Scaling Bitbucket’s Database - WalterSobchak
https://bitbucket.org/blog/scaling-bitbuckets-database
======
adamfeldman
"Bitbucket uses PostgreSQL with one primary read-write database and N read-
only replicas."

------
hinkley
I am architecting a project that is at a smaller scale but bears some
resemblance, and I’ve already settled that I will be very careful about GET vs
POST/PUT semantics and route all traffic of the former only to the replicas
and all of the latter through a connection pool to the primary. That, I
expect, will hold me well into >1% of their traffic.

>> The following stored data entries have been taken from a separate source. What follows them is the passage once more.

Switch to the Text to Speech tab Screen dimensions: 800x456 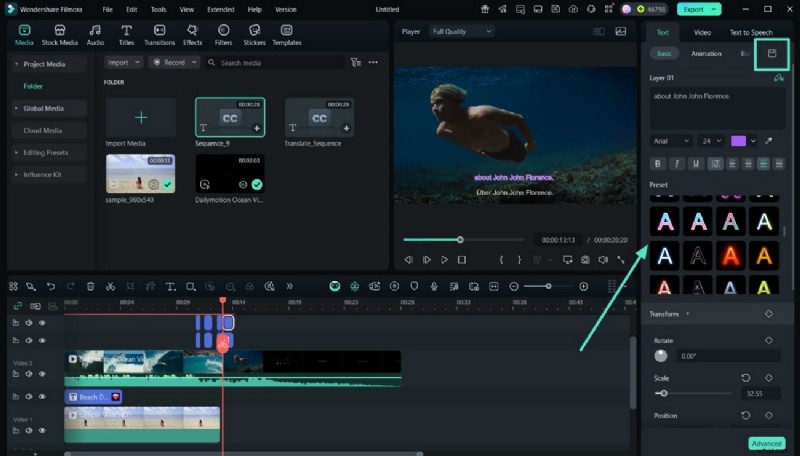(x=750, y=33)
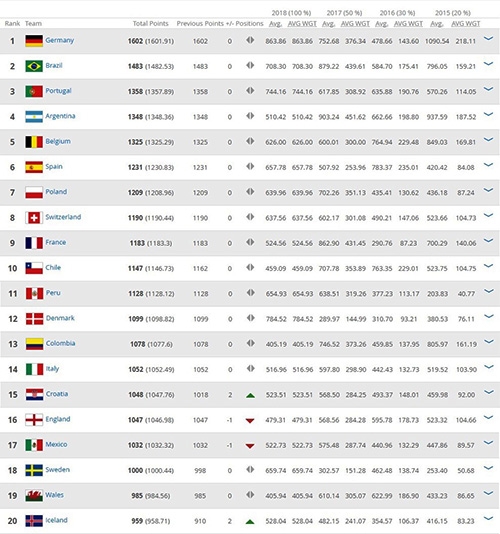This screenshot has height=534, width=500.
Task: Open the Portugal team link
Action: coord(58,91)
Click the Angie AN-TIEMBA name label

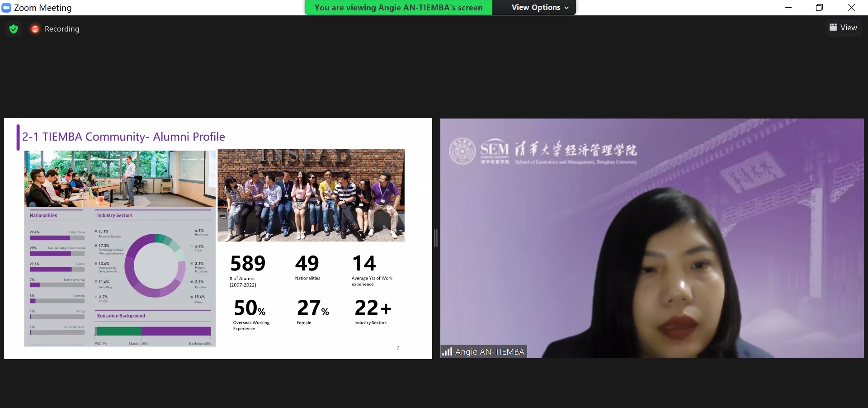point(490,351)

I’m not sure if I’ve missed something with their LSN work or if this indicates
that the GET semantics horse has already escaped their proverbial barn. Within
the call-response of a single request, which they seem to be talking about,
none of this should be necessary. Right?

However a cascade of narrowly-spaced follow-up requests could easily catch you
in this trick. Lie. Whatever you wish to call it.

------
cryptonector
Bitbucket is a perfect case for sharding. You could have one DB of users, and
N DBs of user data, with the first referencing the latter, and then distribute
user data among the latter. You could do this straight up with PostgreSQL
without any special server-side software. You could also have a PG server
using FDW to act as a proxy for all the DBs a client needs to be talking to.
There are many other options too.

------
zzzeek
Bitbucket (mostly via Atalassian) worked very hard to chase everyone off their
platform in the vain hopes that the OSS community would start using Jira.
Clearly they bet wrong, but unfortunately they aren't going to get any users
back for a very long time.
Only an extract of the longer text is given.